The purpose of this paper is to test a nonabelian conjecture predicted by the classical \(2\)-adic Main Conjecture of Iwasawa theory. Let \(K\) be a totally real Galois extension of \({\mathbb Q}\) with Galois group \(G\) dihedral of order \(8\) and such that \(\sqrt{2}\notin K\). The authors study a normalized \(2\)-adic function \(F_1(s)\) and \(\rho_{F,S}= \lim_{s\to 1}(s-1)L_{F,S}(s,1)\), where \(L_{F,S}(s,\chi)\) is a suitable normalized \(S\)-truncated \(2\)-adic \(L\)-function, \(S\) a finite set of primes containing \(2\) and \(\infty\), and \(F\) is the fixed field of \(K\) under \(C\), the cyclic subgroup of order \(4\) of \(G\). They consider the conjecture: \(\frac{1}{2}\rho_{F,S}\in 4{\mathbb Z}_2\) and \(F_1(T)\in 4{\mathbb Z}_2[[T]]\). Let \(D(T):=8T(T+2)F_1(T)\). Then the conjecture may be reformulated as: \(\rho_{F,S}\in 8{\mathbb Z}_2\) and \(D(T)\in 32 {\mathbb Z}_2[[T]]\).

### STATED GOAL
What does the Iwasawa theory abstract introduce to allow the conjecture to be reformulated, and what form does the conjecture take after that change?

### RECORD LIST
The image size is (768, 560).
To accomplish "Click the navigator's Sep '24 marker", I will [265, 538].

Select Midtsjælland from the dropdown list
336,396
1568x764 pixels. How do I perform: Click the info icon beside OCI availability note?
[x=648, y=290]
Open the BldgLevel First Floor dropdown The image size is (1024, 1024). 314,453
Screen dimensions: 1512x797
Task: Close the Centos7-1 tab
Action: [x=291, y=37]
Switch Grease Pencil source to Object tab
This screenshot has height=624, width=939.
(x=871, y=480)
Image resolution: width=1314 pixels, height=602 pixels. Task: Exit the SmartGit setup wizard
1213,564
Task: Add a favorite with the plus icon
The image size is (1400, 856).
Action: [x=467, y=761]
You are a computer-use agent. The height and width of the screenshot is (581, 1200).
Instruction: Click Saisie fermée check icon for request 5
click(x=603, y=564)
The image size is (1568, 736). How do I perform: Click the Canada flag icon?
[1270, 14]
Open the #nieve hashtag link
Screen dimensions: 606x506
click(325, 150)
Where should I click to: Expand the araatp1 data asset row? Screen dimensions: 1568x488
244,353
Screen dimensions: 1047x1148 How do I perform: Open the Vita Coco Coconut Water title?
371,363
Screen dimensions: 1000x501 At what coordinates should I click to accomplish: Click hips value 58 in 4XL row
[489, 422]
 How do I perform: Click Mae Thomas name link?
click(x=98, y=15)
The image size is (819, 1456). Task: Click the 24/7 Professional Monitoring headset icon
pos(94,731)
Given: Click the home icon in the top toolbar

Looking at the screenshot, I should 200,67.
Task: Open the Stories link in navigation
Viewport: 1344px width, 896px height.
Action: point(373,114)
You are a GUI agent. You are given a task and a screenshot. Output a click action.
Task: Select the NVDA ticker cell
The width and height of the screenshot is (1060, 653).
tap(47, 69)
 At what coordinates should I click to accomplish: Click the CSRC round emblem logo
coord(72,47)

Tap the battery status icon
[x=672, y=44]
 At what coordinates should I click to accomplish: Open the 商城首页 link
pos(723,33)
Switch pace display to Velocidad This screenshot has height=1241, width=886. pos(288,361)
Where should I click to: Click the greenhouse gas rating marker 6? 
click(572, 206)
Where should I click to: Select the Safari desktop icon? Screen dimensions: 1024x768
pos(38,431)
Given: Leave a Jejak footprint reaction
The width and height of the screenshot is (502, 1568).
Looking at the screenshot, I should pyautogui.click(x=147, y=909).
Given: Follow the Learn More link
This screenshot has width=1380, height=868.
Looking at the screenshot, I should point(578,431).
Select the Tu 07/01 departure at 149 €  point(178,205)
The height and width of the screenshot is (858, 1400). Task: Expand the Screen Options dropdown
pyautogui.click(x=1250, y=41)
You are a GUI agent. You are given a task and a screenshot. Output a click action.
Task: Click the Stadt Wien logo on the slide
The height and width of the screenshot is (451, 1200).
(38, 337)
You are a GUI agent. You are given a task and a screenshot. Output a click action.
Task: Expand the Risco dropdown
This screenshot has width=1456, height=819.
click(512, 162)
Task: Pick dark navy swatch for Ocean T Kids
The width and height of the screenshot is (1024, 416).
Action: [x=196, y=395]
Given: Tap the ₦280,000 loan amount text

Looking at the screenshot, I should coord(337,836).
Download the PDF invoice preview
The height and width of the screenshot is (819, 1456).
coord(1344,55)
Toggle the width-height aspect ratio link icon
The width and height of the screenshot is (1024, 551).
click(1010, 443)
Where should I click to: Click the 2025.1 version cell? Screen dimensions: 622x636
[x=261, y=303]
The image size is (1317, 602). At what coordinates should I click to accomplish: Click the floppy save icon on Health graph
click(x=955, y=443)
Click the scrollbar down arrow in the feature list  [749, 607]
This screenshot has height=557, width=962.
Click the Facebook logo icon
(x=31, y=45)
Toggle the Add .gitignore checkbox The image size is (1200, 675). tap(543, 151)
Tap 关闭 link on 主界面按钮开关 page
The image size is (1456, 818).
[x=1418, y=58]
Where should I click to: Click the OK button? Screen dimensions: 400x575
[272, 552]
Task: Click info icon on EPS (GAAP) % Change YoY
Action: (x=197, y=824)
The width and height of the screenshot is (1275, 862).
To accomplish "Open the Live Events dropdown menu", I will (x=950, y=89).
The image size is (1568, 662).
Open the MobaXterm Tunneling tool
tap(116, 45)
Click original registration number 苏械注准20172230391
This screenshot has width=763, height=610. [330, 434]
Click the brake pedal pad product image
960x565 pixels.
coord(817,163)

### FINISHED ANSWER
The abstract introduces D(T) := 8T(T+2)F₁(T). With it, the conjecture that ½ρ_{F,S} ∈ 4ℤ₂ and F₁(T) ∈ 4ℤ₂[[T]] is restated as ρ_{F,S} ∈ 8ℤ₂ and D(T) ∈ 32ℤ₂[[T]].